We assume that the mass is constant and unitary and that there is no friction. The dynamics we consider is given by

$$\dot x_1(t) = x_2(t), \quad \dot x_2(t) = u(t), \quad u(t) \in \R,$$

which is simply the double integrator system. Les us consider a transfer starting at time $t_0 = 0$ and ending at time $t_f = 1$, for which we want to minimise the transfer energy

$$\frac{1}{2}\int_{0}^{1} u^2(t) \, \mathrm{d}t$$

starting from the condition $x(0) = (-1, 0)$ and with the goal to reach the target $x(1) = (0, 0)$.

!!! note "Solution and details"

See the page 
[Double integrator: energy minimisation](https://control-toolbox.org/docs/ctproblems/stable/problems/double_integrator_energy.html#DIE) 
for the analytical solution and details about this problem.

using Plots
using Plots.PlotMeasures
plot(args...; kwargs...) = Plots.plot(args...; kwargs..., leftmargin=25px)

# [DATA TO EXAMINE]
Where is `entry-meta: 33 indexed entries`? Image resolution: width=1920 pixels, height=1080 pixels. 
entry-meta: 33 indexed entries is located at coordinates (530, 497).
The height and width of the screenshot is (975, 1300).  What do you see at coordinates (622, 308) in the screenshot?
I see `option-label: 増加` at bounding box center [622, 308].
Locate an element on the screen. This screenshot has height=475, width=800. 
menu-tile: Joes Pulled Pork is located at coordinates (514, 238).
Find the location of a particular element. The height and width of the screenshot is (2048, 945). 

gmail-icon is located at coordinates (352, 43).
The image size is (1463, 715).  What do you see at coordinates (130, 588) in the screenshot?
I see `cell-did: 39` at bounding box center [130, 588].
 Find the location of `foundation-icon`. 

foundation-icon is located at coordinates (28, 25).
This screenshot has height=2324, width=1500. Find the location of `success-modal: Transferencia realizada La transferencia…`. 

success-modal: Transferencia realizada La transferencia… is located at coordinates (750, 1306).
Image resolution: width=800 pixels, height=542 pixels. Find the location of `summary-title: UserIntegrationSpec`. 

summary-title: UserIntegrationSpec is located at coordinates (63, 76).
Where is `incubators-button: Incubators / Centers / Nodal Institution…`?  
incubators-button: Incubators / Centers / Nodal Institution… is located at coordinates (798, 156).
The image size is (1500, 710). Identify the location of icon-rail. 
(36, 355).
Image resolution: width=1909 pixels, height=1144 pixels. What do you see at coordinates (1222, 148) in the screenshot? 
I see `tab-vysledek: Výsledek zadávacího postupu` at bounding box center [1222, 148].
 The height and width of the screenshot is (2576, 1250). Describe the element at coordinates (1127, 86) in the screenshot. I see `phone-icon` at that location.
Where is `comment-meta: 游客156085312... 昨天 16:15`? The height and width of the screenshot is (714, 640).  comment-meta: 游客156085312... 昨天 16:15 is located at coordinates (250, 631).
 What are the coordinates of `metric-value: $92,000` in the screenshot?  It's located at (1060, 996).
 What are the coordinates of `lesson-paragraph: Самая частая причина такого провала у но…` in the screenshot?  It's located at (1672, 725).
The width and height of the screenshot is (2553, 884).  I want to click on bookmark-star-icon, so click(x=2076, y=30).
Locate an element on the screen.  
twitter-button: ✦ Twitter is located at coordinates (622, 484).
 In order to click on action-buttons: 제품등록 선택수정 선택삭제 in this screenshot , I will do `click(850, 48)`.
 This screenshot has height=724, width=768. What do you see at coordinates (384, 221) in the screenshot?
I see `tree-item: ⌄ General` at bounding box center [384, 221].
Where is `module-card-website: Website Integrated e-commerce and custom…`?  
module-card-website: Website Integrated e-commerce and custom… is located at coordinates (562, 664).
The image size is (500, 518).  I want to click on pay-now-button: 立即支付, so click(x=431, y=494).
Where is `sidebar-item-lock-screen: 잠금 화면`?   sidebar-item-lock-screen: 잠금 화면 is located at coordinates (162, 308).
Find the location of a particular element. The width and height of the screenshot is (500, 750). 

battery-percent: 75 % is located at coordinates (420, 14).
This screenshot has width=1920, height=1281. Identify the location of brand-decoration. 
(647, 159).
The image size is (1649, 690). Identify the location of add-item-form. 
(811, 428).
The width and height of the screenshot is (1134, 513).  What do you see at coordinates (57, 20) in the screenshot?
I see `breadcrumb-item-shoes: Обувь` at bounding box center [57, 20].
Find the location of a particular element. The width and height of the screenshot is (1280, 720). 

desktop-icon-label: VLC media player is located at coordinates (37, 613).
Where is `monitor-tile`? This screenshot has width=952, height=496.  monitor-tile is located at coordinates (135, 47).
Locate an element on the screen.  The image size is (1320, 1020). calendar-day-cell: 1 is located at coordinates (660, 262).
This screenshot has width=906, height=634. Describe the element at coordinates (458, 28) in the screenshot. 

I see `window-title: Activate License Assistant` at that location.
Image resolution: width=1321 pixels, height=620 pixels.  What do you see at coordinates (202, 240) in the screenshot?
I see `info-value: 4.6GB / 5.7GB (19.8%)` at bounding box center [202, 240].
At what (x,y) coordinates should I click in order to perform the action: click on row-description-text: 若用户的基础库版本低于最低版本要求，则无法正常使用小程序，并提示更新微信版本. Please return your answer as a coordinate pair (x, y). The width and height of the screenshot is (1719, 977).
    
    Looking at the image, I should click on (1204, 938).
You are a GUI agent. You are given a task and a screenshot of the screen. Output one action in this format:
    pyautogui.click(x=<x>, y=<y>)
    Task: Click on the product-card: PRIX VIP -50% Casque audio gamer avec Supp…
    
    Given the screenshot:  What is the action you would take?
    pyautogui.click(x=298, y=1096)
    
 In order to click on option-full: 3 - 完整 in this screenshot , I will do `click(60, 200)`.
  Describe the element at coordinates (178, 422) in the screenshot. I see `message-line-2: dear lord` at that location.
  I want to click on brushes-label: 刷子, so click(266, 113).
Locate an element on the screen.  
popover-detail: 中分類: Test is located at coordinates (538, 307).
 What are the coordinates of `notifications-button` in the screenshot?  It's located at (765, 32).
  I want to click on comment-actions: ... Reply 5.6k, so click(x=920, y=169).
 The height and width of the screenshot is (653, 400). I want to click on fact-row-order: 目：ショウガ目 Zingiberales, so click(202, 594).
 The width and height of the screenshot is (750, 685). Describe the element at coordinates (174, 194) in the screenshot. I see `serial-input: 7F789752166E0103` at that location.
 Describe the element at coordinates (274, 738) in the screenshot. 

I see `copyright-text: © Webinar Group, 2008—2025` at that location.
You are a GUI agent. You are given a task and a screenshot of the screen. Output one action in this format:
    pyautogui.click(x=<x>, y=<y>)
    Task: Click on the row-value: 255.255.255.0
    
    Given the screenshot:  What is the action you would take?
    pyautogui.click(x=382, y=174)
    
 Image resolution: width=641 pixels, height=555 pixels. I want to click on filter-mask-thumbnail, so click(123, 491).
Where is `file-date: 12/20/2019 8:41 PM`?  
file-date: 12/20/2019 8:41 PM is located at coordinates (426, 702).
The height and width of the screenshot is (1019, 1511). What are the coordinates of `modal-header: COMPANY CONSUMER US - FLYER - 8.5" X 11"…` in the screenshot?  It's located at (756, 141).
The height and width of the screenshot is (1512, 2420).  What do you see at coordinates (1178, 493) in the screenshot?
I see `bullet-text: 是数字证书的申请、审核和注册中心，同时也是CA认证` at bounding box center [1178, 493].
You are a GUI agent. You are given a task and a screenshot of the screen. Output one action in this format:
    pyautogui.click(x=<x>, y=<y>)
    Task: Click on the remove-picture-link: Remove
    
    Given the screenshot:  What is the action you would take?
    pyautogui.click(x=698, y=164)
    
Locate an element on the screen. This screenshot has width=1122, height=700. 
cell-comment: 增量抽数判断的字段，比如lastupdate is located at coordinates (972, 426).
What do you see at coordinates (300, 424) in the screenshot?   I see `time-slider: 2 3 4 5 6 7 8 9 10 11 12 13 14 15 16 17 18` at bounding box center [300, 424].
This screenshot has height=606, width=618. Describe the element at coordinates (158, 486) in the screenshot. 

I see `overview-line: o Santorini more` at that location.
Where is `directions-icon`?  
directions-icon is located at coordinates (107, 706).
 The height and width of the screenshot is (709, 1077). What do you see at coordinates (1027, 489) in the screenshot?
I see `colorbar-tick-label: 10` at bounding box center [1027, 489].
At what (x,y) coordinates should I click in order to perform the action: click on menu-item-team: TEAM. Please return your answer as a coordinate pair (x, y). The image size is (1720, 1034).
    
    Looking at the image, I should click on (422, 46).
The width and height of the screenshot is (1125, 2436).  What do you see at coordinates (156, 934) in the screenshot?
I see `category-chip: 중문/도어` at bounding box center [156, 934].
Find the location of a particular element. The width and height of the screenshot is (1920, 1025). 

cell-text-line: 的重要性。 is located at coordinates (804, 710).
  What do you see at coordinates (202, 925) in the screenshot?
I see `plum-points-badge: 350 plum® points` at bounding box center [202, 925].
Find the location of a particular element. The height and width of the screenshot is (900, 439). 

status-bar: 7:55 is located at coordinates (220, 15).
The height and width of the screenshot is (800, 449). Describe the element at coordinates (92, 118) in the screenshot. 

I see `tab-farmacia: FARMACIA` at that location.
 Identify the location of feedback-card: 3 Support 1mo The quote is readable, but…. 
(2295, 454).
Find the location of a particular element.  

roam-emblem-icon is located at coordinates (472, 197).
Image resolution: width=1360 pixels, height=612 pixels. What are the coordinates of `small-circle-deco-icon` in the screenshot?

# [TASK INSTRUCTIONS]
1/ Please copy the double integrator passage word for word, starting with "See the page" and going on through "Plots.plot(args...; kwargs..., leftmargin=25px)".
2/ Carry on the double integrator passage from the point where it stops.
The material has no connection to the double integrator passage.

# [ANSWERS TO THE TASKS]
1/
See the page 
[Double integrator: energy minimisation](https://control-toolbox.org/docs/ctproblems/stable/problems/double_integrator_energy.html#DIE) 
for the analytical solution and details about this problem.

using Plots
using Plots.PlotMeasures
plot(args...; kwargs...) = Plots.plot(args...; kwargs..., leftmargin=25px)

2/
First, we need to import the OptimalControl.jl package:

using OptimalControl

Then, we can define the problem

ocp = Model()                                   # empty optimal control problem

time!(ocp, [ 0, 1 ])                            # time interval
state!(ocp, 2)                                  # dimension of the state
control!(ocp, 1)                                # dimension of the control

constraint!(ocp, :initial, [ -1, 0 ])           # initial condition
constraint!(ocp, :final,   [  0, 0 ])           # final condition

dynamics!(ocp, (x, u) -> [ x[2], u ])           # dynamics of the double integrator

objective!(ocp, :lagrange, (x, u) -> 0.5u^2)    # cost in Lagrange form
nothing # hide

!!! note "Nota bene"

There are two ways to define an optimal control problem:
- using functions like in this example, see also the [`Model` documentation](https://control-toolbox.org/docs/ctbase/stable/api-model.html) for more details.
- using an abstract formulation. You can compare both ways taking a look at the abstract version of this [basic example](@ref basic).

Solve it

sol = solve(ocp)
nothing # hide

and plot the solution

plot(sol, size=(600, 450))